Reproduce the following data verbatim, starting at the line containing "Increase the hour" and ending with the line containing "Click the Scale", both of those lines included.

BEGIN Record excerpts

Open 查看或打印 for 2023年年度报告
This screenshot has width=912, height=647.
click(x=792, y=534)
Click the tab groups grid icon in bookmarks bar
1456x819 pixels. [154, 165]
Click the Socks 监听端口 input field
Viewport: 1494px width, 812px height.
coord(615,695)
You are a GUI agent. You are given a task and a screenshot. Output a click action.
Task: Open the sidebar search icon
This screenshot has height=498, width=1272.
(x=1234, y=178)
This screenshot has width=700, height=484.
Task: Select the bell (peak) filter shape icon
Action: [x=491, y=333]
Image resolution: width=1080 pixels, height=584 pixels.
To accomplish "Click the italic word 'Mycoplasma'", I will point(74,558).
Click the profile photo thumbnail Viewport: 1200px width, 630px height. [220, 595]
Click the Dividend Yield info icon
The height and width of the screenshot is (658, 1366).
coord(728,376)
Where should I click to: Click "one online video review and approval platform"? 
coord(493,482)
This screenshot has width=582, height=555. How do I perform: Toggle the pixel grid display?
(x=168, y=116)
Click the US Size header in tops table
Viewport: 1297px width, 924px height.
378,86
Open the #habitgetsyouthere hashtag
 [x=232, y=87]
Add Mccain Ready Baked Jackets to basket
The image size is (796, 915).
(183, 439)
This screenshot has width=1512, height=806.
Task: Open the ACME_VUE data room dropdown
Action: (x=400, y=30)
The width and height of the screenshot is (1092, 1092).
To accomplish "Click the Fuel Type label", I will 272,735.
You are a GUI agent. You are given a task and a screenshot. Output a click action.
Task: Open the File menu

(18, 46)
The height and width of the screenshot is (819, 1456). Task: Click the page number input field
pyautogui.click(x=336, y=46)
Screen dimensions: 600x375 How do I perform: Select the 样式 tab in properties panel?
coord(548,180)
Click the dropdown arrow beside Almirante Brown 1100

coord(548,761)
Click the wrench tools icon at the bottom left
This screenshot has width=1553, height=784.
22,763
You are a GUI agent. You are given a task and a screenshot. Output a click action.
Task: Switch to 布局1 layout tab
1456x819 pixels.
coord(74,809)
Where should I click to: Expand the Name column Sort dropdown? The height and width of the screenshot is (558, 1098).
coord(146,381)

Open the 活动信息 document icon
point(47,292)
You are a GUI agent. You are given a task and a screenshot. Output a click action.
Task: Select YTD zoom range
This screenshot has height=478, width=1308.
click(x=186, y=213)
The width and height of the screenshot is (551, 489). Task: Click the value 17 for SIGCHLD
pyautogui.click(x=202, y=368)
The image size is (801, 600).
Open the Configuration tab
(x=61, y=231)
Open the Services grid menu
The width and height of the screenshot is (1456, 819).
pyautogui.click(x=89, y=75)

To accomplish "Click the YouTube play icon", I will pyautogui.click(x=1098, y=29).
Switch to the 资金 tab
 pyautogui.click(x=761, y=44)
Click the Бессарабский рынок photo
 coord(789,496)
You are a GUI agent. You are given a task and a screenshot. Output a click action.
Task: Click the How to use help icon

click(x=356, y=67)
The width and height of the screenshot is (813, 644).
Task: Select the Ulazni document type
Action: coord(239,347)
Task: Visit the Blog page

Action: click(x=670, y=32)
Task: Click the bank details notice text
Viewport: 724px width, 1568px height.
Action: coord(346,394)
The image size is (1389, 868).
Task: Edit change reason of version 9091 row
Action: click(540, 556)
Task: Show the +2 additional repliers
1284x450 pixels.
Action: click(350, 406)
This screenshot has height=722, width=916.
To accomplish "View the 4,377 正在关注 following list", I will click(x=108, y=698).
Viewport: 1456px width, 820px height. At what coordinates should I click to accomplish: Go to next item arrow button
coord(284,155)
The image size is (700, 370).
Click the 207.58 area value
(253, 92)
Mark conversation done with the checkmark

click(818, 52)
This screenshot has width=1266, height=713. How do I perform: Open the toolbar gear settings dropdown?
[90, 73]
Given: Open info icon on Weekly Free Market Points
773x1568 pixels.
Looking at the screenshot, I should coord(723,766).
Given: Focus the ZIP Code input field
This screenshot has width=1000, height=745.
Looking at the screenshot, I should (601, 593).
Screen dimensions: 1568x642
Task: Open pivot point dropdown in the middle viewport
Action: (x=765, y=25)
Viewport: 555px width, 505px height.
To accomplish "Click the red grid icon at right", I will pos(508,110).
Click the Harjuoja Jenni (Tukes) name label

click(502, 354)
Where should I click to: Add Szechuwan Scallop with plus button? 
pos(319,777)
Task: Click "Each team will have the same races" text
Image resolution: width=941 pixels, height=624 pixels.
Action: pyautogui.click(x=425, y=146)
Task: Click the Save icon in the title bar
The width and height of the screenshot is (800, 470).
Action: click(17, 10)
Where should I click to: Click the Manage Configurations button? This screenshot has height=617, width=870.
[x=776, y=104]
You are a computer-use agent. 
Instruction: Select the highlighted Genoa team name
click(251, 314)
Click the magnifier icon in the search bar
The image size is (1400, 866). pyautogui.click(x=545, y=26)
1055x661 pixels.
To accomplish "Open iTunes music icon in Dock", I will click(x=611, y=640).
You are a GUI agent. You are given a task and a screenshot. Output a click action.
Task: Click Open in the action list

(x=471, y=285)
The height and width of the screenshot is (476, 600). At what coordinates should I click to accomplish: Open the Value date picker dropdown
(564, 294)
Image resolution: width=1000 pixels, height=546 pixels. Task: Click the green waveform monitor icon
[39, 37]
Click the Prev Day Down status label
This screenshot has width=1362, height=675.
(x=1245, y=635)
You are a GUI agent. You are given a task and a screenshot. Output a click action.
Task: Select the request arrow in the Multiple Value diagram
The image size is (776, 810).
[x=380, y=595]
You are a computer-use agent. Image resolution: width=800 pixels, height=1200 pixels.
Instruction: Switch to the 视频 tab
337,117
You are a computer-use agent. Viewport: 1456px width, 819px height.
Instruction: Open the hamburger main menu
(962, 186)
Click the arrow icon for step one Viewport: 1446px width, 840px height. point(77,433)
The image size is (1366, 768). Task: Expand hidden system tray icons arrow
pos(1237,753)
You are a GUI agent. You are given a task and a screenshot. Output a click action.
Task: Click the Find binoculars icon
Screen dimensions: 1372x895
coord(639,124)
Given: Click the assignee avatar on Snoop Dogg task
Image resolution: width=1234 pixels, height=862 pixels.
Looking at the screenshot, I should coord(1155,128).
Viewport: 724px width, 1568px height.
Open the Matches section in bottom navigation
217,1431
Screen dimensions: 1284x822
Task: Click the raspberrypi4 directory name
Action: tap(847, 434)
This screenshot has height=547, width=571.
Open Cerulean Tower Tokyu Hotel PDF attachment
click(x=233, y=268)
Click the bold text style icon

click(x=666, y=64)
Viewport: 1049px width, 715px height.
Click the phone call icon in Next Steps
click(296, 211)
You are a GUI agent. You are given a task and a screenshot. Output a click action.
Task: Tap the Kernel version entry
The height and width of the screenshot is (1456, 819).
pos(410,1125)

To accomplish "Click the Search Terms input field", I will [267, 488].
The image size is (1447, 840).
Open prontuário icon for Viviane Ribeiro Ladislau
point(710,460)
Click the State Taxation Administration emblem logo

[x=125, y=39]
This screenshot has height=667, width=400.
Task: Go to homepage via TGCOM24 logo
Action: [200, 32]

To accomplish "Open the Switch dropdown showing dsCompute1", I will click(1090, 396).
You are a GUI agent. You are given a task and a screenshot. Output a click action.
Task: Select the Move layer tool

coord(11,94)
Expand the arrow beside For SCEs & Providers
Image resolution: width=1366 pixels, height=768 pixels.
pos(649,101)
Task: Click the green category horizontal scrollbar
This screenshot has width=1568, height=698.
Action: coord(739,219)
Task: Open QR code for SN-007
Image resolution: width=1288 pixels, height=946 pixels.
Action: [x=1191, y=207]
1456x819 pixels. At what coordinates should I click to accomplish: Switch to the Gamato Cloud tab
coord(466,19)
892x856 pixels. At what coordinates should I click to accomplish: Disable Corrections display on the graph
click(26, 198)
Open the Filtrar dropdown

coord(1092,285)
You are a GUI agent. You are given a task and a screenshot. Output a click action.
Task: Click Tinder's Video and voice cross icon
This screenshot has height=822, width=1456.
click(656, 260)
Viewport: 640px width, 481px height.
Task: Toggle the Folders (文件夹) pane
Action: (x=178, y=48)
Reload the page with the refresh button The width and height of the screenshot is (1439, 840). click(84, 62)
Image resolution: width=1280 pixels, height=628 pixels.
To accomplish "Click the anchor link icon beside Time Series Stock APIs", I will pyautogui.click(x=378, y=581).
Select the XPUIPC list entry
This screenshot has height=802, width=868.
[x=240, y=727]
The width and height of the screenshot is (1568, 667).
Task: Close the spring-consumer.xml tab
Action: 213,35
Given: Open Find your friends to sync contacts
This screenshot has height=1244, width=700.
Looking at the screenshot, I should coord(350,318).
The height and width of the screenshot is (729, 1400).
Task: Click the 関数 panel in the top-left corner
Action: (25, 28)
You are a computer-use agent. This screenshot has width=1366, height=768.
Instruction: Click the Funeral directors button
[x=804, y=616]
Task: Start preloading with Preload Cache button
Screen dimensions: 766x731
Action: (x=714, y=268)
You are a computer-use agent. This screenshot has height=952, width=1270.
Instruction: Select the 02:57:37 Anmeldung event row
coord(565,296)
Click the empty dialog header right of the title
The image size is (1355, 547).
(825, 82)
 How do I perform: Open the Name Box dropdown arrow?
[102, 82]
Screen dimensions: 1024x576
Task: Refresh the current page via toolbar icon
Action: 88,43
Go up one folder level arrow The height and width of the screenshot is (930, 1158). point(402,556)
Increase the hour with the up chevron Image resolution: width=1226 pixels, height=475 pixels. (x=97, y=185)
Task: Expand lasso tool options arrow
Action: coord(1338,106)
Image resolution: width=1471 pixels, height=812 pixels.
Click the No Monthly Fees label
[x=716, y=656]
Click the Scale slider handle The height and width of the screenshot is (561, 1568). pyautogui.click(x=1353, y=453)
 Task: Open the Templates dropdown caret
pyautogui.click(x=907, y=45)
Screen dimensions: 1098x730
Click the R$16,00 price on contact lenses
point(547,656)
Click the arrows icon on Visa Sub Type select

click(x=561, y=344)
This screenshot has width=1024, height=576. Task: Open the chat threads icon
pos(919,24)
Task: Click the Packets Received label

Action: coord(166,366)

END Record excerpts

**Answer to the problem:**
Increase the hour with the up chevron Image resolution: width=1226 pixels, height=475 pixels. (x=97, y=185)
Task: Expand lasso tool options arrow
Action: coord(1338,106)
Image resolution: width=1471 pixels, height=812 pixels.
Click the No Monthly Fees label
[x=716, y=656]
Click the Scale slider handle The height and width of the screenshot is (561, 1568). pyautogui.click(x=1353, y=453)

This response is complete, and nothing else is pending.